Team:SCUT-ChinaA/Design

SCUT-ChinaA

Principle

    1. Pathway

    In the mevalonic acid (MVA) pathway, isopentenyl diphosphate (IPP) and its isomer dimethylallyl diphosphate (DMAPP), the two common building blocks, are the precursors of all terpenoids. Y. lipolytica possesses a native MVA pathway supplying intermediates DMAPP and IPP, but still cannot produce limonene. It has been reported that neryl diphosphate (NPP) instead of its isomer geranyl diphosphate (GPP) is the substrate of limonene in S. cerevisiae. There are also experimental proofs that NPP is an important precursor of the limonene synthesis in Y. lipolytica. NDPS1 catalyzes the conversion of DMAPP and IPP to NPP and LS catalyzes the intramolecular cyclization of NPP into limonene. So to construct the limonene synthesis pathway, NDPS1 and LS are supposed to heterologously express in yeast. Meanwhile, the enzyme 3-hydroxy-3-methylglutaryl-coenzyme A (HMG-CoA) reductase is well known as the major rate-limiting enzyme of the MVA pathway in yeasts. Overexpression of the catalytic domain of the HMGR (producing a form of the enzyme that lacks the membrane-binding region, namely truncated HMG-CoA reductase gene or tHMG1) in yeasts has been shown to boost production of isoprenoid biosynthesis. Thus, the overexpression of tHMG1 gene could increase limonene production in limonene-producing Y. lipolytica cells. Furthermore, to further optimize the flow of metabolic flux, we also look for other enzymes in the synthesis pathway using modeling and experiments. In the metabolic pathway, ERG8 encoding phosphomevalonate kinase, ERG12 encoding mevalonate kinase, and ERG19 encoding mevalonate diphosphate decarboxylase. The three enzymes pull the metabolic flux from Mevalonate and push it to IPP directly, which would causes the accumulation of IPP in cells if overexpressed. This will definitely do significant influence to the increase of limonene production. So in addition to the overexpression of the tHMG1 gene alone, we also look forward to the co-overexpression of the tHMG1 gene together with other genes involved in the MVA pathway, in order to further explore more efficient strategies for improving limonene productivity in Y. lipolytica.

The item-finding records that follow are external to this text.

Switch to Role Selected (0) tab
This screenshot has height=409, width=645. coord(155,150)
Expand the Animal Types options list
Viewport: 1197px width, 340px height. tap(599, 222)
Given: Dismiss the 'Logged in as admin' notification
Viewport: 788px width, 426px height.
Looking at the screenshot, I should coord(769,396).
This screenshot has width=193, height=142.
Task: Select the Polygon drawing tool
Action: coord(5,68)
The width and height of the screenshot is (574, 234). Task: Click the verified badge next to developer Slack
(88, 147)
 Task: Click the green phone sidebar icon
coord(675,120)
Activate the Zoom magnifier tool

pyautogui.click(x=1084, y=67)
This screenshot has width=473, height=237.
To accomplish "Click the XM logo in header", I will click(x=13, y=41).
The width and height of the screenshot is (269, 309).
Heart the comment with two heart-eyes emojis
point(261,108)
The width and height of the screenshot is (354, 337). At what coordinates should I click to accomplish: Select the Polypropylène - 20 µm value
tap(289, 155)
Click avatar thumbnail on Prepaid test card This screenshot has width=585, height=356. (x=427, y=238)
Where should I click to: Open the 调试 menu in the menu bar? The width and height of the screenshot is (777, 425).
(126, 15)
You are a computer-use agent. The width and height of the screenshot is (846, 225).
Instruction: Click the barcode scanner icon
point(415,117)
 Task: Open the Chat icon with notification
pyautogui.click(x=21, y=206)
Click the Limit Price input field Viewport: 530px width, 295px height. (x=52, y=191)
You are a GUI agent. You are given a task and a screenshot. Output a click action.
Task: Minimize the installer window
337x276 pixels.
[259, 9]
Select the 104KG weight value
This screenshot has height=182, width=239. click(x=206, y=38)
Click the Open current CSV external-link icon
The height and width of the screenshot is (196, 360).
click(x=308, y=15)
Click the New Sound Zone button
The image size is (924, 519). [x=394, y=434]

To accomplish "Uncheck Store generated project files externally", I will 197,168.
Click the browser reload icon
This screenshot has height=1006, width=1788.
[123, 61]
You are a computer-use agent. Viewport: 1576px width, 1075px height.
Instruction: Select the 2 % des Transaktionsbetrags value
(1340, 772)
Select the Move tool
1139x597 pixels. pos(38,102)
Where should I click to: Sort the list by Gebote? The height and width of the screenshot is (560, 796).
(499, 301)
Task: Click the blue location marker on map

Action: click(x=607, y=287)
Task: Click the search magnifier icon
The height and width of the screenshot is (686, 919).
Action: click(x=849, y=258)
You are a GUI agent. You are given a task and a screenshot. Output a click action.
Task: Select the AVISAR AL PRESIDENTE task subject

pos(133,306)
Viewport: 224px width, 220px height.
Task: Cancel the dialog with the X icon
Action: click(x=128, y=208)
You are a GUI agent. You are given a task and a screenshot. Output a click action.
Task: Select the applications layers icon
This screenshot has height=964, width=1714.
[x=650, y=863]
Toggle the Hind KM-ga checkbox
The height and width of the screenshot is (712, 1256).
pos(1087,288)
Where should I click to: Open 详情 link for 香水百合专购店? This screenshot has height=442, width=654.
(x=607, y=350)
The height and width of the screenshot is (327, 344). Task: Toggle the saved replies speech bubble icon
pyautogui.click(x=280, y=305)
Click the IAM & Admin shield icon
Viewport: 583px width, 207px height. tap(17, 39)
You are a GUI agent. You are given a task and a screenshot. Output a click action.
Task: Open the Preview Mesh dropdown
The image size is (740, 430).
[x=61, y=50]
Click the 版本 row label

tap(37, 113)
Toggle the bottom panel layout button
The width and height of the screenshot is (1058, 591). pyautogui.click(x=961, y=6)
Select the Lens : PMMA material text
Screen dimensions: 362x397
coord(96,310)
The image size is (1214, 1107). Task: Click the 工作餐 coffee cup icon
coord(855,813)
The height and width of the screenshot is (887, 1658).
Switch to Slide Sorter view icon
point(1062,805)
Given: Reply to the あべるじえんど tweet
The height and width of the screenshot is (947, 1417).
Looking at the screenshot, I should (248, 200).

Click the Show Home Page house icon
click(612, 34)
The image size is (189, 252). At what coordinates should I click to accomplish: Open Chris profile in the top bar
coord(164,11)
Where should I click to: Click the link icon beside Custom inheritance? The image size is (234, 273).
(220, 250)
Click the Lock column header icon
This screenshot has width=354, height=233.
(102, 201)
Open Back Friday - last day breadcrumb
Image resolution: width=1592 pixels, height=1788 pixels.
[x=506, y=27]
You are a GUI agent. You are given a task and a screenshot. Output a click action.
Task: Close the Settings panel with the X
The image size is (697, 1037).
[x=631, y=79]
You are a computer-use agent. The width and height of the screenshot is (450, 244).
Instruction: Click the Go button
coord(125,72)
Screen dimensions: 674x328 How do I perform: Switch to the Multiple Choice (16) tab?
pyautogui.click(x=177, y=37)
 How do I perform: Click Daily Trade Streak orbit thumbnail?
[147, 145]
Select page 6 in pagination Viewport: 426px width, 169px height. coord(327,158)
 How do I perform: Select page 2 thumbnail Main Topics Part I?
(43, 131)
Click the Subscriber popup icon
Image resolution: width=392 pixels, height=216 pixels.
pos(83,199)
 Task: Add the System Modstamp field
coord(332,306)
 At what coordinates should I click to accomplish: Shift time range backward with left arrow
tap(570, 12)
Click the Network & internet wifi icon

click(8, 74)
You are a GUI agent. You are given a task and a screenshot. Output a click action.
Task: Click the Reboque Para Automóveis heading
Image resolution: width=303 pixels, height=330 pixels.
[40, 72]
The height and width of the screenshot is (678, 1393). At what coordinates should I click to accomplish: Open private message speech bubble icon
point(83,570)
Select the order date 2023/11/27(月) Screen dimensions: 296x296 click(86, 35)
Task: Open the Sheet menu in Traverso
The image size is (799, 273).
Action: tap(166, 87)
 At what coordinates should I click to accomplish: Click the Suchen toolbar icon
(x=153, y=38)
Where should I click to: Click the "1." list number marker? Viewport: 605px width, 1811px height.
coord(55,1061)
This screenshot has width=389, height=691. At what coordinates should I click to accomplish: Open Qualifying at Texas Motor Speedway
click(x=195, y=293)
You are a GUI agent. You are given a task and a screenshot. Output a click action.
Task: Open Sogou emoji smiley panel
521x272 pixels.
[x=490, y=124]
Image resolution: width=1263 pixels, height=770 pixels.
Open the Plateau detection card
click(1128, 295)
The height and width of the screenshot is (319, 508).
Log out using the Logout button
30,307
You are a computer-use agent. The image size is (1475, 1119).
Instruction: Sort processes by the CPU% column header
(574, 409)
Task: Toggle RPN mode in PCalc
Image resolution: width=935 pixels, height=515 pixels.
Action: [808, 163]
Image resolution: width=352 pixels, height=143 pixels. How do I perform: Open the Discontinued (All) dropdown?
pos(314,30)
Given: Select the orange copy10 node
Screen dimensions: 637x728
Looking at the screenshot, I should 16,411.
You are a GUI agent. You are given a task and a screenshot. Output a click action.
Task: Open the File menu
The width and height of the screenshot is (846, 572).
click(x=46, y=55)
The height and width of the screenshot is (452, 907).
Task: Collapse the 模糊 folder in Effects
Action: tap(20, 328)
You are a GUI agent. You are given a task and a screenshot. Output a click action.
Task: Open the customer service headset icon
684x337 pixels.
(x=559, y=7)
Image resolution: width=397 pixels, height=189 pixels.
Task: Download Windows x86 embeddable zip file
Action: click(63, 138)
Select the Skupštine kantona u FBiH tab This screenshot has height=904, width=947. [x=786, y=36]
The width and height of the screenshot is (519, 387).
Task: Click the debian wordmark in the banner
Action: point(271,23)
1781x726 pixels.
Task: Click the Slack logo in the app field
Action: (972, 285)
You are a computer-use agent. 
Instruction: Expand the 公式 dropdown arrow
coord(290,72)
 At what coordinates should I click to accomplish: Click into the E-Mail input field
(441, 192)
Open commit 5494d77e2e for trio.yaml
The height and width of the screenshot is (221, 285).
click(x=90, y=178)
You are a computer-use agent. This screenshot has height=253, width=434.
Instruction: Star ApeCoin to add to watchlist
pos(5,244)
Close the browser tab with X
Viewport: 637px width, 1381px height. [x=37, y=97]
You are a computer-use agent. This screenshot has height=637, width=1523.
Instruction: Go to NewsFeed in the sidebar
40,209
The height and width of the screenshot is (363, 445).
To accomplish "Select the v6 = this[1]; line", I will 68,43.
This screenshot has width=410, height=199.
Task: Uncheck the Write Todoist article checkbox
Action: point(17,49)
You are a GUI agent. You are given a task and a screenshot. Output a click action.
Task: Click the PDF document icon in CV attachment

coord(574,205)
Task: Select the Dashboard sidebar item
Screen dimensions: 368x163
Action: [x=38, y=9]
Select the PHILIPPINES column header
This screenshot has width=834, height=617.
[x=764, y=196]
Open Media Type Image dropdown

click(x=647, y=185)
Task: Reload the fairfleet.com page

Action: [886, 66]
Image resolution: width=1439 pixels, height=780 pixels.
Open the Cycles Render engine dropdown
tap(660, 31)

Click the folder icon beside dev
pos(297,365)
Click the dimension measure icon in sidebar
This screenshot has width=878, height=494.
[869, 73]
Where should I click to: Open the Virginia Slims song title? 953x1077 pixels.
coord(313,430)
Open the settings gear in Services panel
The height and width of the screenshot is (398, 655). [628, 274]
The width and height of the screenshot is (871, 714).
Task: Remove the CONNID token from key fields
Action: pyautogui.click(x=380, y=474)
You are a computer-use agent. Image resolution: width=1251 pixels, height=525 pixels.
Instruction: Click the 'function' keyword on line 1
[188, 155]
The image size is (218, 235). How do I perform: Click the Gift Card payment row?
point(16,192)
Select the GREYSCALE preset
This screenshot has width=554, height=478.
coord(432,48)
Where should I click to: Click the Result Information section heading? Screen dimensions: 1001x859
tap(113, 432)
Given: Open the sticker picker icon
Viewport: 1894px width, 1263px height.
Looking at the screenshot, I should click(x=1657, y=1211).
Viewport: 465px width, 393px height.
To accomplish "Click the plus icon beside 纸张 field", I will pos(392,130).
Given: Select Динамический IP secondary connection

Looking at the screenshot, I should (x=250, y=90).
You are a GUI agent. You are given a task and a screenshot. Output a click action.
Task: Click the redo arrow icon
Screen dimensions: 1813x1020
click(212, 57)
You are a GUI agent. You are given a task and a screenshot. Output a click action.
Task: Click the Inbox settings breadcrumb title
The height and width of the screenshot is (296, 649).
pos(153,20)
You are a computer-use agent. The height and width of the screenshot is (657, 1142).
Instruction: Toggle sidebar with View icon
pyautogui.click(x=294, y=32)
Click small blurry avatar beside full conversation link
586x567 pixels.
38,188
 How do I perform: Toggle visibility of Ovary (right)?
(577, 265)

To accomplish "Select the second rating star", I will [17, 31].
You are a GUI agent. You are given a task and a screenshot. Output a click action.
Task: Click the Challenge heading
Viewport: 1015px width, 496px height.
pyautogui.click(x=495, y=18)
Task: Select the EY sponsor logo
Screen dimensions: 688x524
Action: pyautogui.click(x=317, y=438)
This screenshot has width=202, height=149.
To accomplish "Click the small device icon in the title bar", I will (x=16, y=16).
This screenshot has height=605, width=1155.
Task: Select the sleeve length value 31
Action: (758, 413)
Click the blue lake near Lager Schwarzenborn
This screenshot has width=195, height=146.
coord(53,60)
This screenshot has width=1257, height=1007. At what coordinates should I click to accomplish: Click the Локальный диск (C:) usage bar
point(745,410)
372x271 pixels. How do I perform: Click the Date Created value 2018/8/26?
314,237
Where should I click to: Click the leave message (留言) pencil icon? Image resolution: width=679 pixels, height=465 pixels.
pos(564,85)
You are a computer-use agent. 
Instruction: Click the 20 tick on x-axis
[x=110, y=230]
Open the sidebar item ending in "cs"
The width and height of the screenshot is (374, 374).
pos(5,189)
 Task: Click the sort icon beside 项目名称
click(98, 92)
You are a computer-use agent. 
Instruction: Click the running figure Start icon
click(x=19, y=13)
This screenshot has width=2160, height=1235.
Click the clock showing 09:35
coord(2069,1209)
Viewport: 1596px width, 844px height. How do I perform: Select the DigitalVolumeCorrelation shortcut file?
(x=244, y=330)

    Figure 1: Biosynthesis pathway and bypass of limonene production in Y. lipolytica. Blue arrows represent that the pathways were exogenously integrated in Y. lipolytica, while red arrows represent that the pathways were overexpressed. Single arrows represent the one-step conversions, while triple arrows represent multiple steps.

    2. Protein Scaffold

    Multi-enzyme complex systems are ubiquitous in the process of biotransformation and material metabolism in nature. In general, enzymes involved in multi-stage reactions are usually distributed in the same region, close to each other, and even combine to form macromolecular complexes, thereby forming metabolic channels. Therefore, there has been an increasing emphasis on the application of protein scaffolds in the construction of metabolic blocks. In the past ten years, several research groups have imitated natural bifunctional enzymes and multi-enzyme complexes, and developed a spatially ordered assembly method that can realize the construction of multi-enzyme complexes using proteins, nucleic acids and polymers as scaffold carriers. Among them, the most successful and typical case is the research of John E Dueber et al in 2009. To solved the problem that when introducing the mevalonate pathway of yeast cells into E. coli, the yield is reduced due to the accumulation of intermediates causing by enzyme activity level, they designed a protein scaffold, into which three key enzymes, AtoB, HMGS and HMGR are assembled by proportional optimization. Thereby, the diffusion of the intermediate is prevented and its diffusing time is reduced, increasing the flow rate of the mevalonate pathway, thereby achieving a 77-fold increase in the production of mevalonate in E. coli. In another research, Robert J. Conrado et al used a more designable DNA scaffold to maximize the pathway flux. By designing and regulating the proportion and spatial ordering of the enzymes to be assembled into scaffold and applying it, the yield of compounds such as resveratrol, 1,2-propanediol and mevalonate obtained by bio-metabolic synthesis pathway have been increased in varying degrees.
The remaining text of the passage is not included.